Haven't shot the darn thing yet - gotta hang my head in shame - but I came down with dfood poisoning the day I got her home, and it's been raining ever since. Yah, I know, I'm a wimpy old fahrt.

been thinking on holsters. No place I can go handle them to try out close by, so it'll be a bit of a shot in the dark.

I favor cross draw, and live in a damp climate, so O am looking at the fobus 360 roto. That way I can carry comfortable cross draw, but for some ranges where cross draw is verbotten, I can adjust around to strong side carry.

That's the theory anyways. 
Fire away - I'm here to learn.

PFN


----------



## VAMarine (Dec 25, 2008)

Man, what's up with the Fobus threads today?

DON'T BUT A FOBUS ROTO PADDLE! They are crap, mine failed drastically, the body came loose from the paddle and "roto'd" 180 degrees and dumped my gun on the floor of the mall.


----------



## Growler67 (Sep 8, 2008)

I have a Blackhawk SERPA that is adjustable. I use it with my P228 but it fits my P226 and P220 without any problems. Belt OR paddle mounting comes with and you can switch it back and forth in a couple of minutes with a screwdriver. I use mine at 4-4:30 with a slight forward cant, but you can easily set it up and place it for cross draw if you like. Positive locking mechanism will prevent your gun from ever dropping out and the relese places your trigger finger in a position to be properly "indexed".

In case you haven't yet, I would thoroughly clean your gun AND the mags before reassembling themand lubing them up PRIOR to your first range trip. Many do not and wonder why they have feed or ejection problems out of the box. The shipping/packing grease is very tacky and gets worse when exposed to heat and friction during cycling. Cleant the stuff out and lube it up and you should have a good time


----------



## VAMarine (Dec 25, 2008)

The Serpa and regular CQC have multiple attachment points, those being multiple screws that mount the holster to the paddle or belt attachment, the Fobus only has one single screw, or rather my model only had one single screw, they may have changed it.

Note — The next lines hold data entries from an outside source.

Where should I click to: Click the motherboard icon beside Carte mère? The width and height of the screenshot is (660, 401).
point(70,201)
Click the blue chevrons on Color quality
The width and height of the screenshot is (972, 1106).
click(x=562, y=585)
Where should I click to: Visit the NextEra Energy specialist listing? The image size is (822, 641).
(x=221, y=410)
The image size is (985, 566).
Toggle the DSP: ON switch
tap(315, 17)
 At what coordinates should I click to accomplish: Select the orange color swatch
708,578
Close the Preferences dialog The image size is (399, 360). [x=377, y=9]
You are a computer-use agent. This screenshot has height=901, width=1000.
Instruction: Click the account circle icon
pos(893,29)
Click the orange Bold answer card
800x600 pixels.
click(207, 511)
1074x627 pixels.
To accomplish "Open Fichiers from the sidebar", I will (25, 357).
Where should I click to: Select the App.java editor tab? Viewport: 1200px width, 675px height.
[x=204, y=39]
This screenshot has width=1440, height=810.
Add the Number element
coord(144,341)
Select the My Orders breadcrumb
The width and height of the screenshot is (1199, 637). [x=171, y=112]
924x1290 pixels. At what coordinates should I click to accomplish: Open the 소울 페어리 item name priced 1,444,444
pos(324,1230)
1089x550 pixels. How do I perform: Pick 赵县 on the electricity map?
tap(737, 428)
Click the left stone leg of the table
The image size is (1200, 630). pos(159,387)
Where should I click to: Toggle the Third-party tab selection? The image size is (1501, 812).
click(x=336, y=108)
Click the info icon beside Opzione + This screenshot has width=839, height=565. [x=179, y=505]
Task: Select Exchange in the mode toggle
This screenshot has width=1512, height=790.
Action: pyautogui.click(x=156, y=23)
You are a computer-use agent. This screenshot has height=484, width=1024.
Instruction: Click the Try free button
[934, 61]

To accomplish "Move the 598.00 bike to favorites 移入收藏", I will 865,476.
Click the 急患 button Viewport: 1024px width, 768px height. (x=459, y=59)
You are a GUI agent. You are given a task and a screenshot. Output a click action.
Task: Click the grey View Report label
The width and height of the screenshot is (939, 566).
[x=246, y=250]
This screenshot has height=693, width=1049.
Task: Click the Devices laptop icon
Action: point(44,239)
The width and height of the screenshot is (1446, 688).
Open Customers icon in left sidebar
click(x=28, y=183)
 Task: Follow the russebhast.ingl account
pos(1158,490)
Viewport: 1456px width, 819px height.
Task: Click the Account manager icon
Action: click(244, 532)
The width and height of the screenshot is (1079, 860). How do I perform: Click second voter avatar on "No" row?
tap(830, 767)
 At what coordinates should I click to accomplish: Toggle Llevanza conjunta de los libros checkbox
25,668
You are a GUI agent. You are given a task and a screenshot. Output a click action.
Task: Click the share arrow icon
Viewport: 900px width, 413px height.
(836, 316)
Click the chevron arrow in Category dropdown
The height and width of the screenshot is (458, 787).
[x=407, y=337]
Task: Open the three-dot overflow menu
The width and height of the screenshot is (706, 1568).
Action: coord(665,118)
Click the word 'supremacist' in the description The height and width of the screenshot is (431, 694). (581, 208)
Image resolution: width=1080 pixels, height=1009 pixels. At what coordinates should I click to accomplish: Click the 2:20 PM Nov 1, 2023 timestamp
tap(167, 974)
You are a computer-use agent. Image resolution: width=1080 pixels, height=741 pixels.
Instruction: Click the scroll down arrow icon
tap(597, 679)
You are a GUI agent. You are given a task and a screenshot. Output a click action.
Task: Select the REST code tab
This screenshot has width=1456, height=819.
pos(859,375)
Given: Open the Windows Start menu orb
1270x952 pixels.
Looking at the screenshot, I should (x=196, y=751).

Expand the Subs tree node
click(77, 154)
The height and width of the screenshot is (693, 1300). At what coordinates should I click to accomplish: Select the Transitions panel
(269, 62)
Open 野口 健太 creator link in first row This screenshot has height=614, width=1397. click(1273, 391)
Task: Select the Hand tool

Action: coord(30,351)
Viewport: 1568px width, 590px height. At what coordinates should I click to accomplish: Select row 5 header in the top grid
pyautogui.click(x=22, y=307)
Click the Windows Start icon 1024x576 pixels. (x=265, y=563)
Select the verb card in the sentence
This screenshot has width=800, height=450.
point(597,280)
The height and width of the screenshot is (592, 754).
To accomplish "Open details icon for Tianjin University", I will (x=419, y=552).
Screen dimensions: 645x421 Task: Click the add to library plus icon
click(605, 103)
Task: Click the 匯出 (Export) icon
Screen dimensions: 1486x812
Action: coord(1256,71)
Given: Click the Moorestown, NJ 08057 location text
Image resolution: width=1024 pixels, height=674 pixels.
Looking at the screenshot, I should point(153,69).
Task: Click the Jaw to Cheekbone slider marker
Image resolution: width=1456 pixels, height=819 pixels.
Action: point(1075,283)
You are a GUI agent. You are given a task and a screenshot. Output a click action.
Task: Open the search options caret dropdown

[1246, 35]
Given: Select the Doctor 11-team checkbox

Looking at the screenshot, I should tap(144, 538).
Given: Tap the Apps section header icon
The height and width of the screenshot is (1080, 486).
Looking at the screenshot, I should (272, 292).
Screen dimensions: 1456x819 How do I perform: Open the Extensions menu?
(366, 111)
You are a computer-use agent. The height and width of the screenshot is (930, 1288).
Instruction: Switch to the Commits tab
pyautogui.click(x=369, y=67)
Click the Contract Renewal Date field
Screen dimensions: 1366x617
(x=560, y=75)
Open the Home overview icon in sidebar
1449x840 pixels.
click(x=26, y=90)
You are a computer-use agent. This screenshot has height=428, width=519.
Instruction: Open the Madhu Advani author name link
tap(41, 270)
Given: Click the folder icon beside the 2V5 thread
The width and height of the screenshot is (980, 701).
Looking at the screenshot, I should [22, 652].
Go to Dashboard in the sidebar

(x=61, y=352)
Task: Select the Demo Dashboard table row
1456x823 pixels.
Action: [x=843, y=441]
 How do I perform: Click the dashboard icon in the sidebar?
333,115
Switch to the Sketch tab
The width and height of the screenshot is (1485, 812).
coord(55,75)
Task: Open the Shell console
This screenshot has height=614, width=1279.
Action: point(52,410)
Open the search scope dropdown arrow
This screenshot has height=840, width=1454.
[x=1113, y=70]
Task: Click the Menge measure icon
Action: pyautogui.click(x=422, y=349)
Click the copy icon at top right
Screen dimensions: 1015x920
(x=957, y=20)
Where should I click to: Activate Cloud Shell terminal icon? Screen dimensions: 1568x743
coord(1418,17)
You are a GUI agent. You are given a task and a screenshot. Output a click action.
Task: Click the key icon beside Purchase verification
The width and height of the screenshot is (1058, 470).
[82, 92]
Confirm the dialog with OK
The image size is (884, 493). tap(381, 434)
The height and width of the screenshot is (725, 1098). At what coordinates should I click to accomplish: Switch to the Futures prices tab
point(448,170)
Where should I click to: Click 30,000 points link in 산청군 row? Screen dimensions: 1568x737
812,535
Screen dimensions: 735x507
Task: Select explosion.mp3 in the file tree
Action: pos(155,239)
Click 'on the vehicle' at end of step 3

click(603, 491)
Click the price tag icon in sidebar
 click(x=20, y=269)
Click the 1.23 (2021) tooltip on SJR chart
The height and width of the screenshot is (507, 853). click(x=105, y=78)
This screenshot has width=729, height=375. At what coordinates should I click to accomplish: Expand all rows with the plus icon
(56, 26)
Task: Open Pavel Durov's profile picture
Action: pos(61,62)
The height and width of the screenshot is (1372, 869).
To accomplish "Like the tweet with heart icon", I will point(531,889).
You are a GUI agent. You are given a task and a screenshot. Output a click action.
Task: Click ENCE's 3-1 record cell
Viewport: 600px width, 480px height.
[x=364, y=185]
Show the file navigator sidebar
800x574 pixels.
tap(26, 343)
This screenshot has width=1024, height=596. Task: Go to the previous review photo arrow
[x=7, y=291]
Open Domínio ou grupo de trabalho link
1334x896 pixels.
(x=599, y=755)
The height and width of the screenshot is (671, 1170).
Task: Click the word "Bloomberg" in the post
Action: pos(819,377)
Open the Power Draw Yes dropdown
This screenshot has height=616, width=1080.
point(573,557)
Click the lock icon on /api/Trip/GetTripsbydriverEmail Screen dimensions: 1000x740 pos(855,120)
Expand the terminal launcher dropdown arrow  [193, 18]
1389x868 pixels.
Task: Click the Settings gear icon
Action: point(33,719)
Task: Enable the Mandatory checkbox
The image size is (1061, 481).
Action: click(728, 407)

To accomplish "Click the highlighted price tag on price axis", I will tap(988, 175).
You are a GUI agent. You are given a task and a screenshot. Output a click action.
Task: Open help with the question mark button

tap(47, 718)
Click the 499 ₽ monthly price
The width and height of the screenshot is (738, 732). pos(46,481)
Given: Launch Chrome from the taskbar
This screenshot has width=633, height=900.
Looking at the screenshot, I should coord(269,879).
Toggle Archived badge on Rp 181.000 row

The Blackhawk product is far better IMHO although I am not sold on the Serpa the CQC would be on my short list for an adjustable holster that I would wear cross draw and/or strong side, actually once Iowa goes shall issue without any of the silly restrictions I'll probably use the CQC as a driving holster.


----------



## piffin (Mar 21, 2010)

Thanks, guys, I hadn't heard of the serpa - will take a look see. one reason I hesitated on the Fobus is the very low price and I know you usually get what you pay for.

I have already cleaned and oiled the gun, field stripping it a dozen times to get familiar with it, but had not thought of doing same with the new magazines


----------